■ Exercise details: What you return must be the data below, word for word, without any images.

----- Input data -----

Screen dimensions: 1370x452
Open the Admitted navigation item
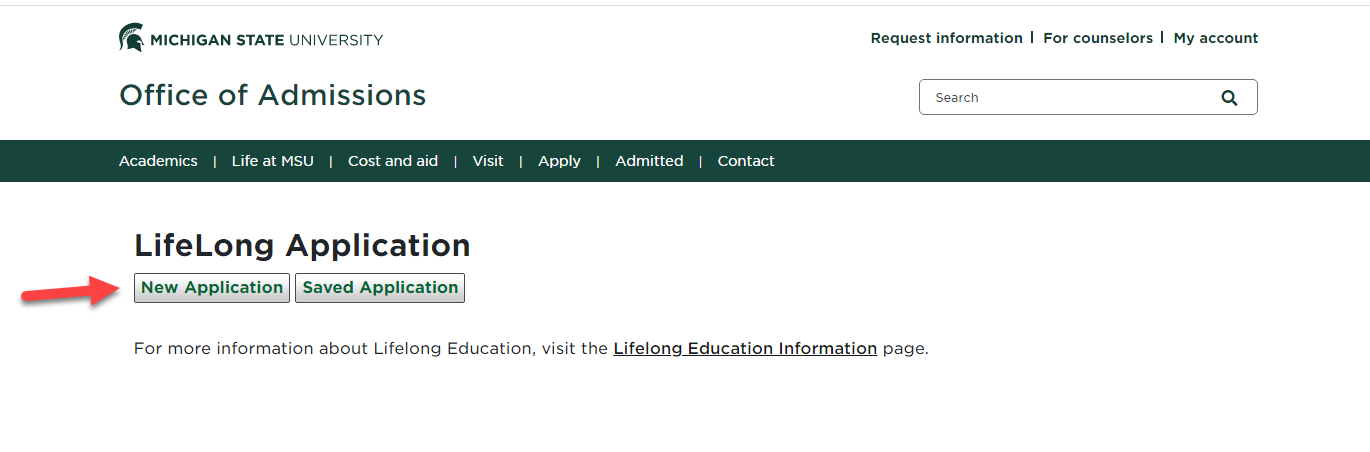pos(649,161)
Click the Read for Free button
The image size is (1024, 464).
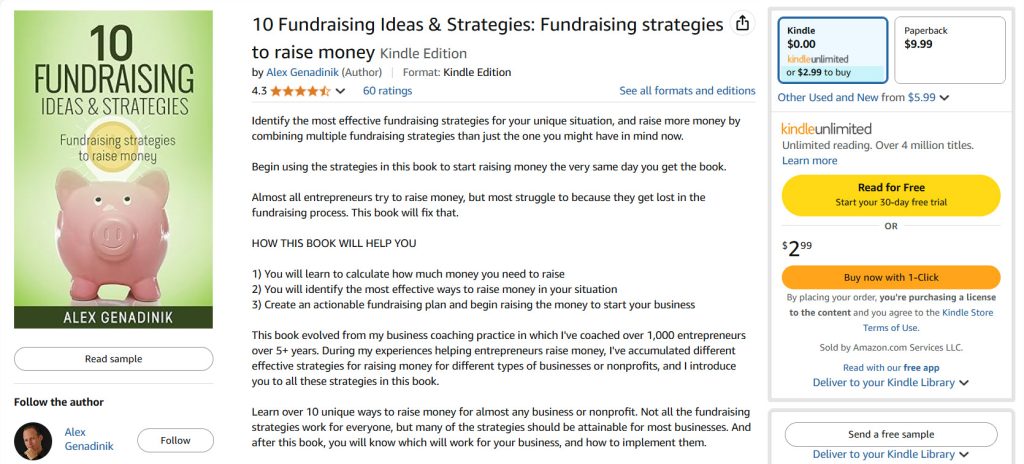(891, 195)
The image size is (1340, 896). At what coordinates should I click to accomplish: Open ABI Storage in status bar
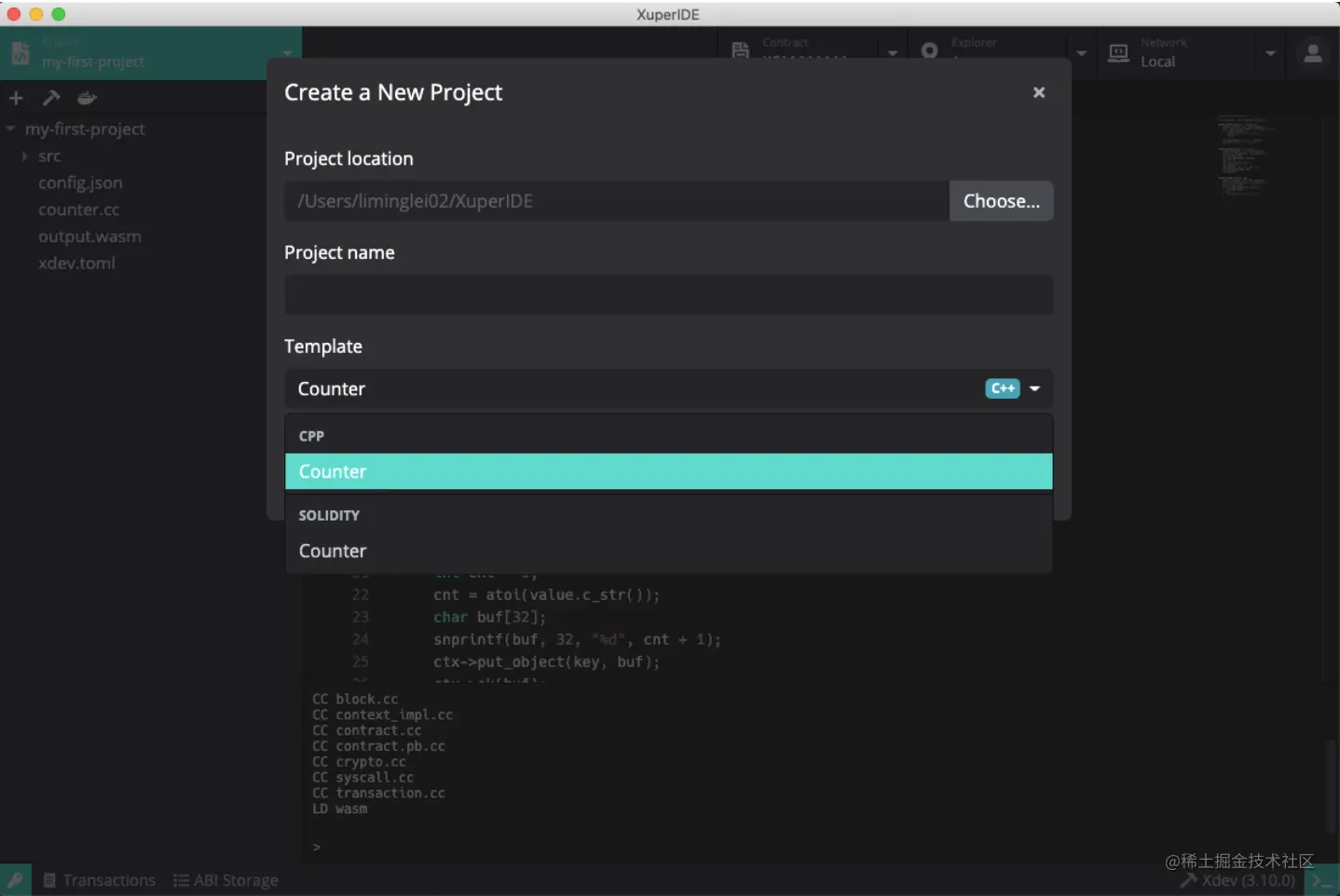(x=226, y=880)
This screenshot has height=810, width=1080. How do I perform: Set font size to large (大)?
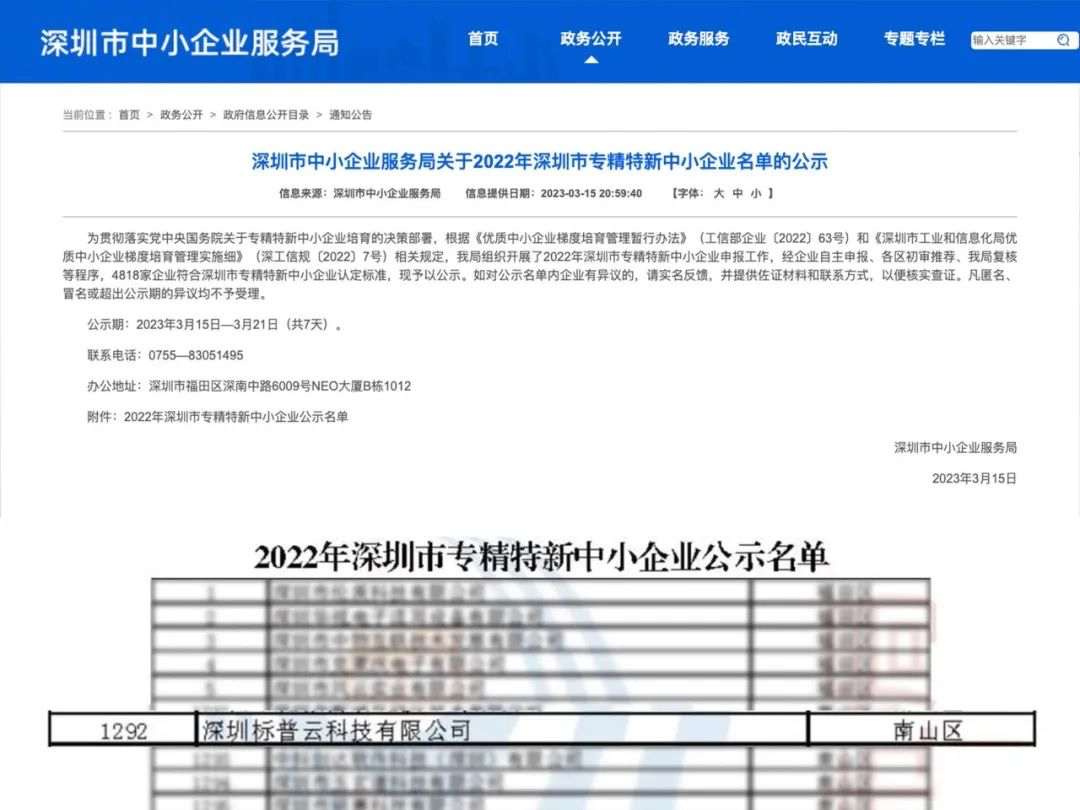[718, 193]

-----

■ Response:
Screen dimensions: 1370x452
Open the Admitted navigation item
pos(649,161)
Click the Read for Free button
The image size is (1024, 464).
(891, 195)
The image size is (1340, 896). At what coordinates should I click to accomplish: Open ABI Storage in status bar
(x=226, y=880)
This screenshot has height=810, width=1080. How do I perform: Set font size to large (大)?
[718, 193]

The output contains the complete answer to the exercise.